Rows excerpted from a collection:
▬▬▬▬▬▬
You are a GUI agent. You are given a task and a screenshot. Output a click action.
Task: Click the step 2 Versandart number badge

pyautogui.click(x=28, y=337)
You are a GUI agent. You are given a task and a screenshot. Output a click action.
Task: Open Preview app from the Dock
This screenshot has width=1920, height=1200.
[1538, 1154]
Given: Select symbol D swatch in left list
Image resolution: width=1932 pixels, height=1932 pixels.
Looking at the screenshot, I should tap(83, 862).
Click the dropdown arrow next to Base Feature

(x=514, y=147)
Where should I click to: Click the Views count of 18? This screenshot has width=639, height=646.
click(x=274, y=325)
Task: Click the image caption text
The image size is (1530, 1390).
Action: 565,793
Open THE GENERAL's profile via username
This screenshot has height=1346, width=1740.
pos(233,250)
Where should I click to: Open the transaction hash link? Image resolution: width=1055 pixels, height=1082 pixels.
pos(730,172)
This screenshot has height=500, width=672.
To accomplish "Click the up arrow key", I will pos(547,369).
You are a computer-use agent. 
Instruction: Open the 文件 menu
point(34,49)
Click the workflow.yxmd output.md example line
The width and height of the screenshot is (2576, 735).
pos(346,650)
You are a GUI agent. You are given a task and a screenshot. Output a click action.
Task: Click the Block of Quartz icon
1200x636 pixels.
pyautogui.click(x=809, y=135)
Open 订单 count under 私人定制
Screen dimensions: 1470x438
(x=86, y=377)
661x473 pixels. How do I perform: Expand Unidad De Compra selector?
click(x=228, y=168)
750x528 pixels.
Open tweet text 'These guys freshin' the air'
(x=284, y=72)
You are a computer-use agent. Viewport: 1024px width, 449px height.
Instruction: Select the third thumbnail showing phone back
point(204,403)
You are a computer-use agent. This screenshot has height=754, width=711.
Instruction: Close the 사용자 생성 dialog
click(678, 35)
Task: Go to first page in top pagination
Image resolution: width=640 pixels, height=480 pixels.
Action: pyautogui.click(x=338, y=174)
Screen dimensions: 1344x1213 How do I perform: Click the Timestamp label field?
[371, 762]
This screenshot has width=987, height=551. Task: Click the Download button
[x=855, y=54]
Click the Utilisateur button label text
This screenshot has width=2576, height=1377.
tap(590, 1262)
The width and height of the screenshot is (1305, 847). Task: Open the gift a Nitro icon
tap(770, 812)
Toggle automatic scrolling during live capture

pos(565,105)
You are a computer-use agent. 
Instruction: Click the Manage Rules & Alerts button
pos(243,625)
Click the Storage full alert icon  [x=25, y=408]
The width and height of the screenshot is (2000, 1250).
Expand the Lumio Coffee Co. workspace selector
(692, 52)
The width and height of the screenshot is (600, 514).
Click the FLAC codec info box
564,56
▬▬▬▬▬▬
TASK TO CARRY OUT: Reproduce every one of the rows above word for word.

ANSWER IN FULL:
You are a GUI agent. You are given a task and a screenshot. Output a click action.
Task: Click the step 2 Versandart number badge

pyautogui.click(x=28, y=337)
You are a GUI agent. You are given a task and a screenshot. Output a click action.
Task: Open Preview app from the Dock
This screenshot has width=1920, height=1200.
[1538, 1154]
Given: Select symbol D swatch in left list
Image resolution: width=1932 pixels, height=1932 pixels.
Looking at the screenshot, I should tap(83, 862).
Click the dropdown arrow next to Base Feature

(x=514, y=147)
Where should I click to: Click the Views count of 18? This screenshot has width=639, height=646.
click(x=274, y=325)
Task: Click the image caption text
The image size is (1530, 1390).
Action: 565,793
Open THE GENERAL's profile via username
This screenshot has height=1346, width=1740.
pos(233,250)
Where should I click to: Open the transaction hash link? Image resolution: width=1055 pixels, height=1082 pixels.
pos(730,172)
This screenshot has height=500, width=672.
To accomplish "Click the up arrow key", I will pos(547,369).
You are a computer-use agent. 
Instruction: Open the 文件 menu
point(34,49)
Click the workflow.yxmd output.md example line
The width and height of the screenshot is (2576, 735).
pos(346,650)
You are a GUI agent. You are given a task and a screenshot. Output a click action.
Task: Click the Block of Quartz icon
1200x636 pixels.
pyautogui.click(x=809, y=135)
Open 订单 count under 私人定制
Screen dimensions: 1470x438
(x=86, y=377)
661x473 pixels. How do I perform: Expand Unidad De Compra selector?
click(x=228, y=168)
750x528 pixels.
Open tweet text 'These guys freshin' the air'
(x=284, y=72)
You are a computer-use agent. Viewport: 1024px width, 449px height.
Instruction: Select the third thumbnail showing phone back
point(204,403)
You are a computer-use agent. This screenshot has height=754, width=711.
Instruction: Close the 사용자 생성 dialog
click(678, 35)
Task: Go to first page in top pagination
Image resolution: width=640 pixels, height=480 pixels.
Action: pyautogui.click(x=338, y=174)
Screen dimensions: 1344x1213 How do I perform: Click the Timestamp label field?
[371, 762]
This screenshot has width=987, height=551. Task: Click the Download button
[x=855, y=54]
Click the Utilisateur button label text
This screenshot has width=2576, height=1377.
tap(590, 1262)
The width and height of the screenshot is (1305, 847). Task: Open the gift a Nitro icon
tap(770, 812)
Toggle automatic scrolling during live capture

pos(565,105)
You are a computer-use agent. 
Instruction: Click the Manage Rules & Alerts button
pos(243,625)
Click the Storage full alert icon  [x=25, y=408]
The width and height of the screenshot is (2000, 1250).
Expand the Lumio Coffee Co. workspace selector
(692, 52)
The width and height of the screenshot is (600, 514).
Click the FLAC codec info box
564,56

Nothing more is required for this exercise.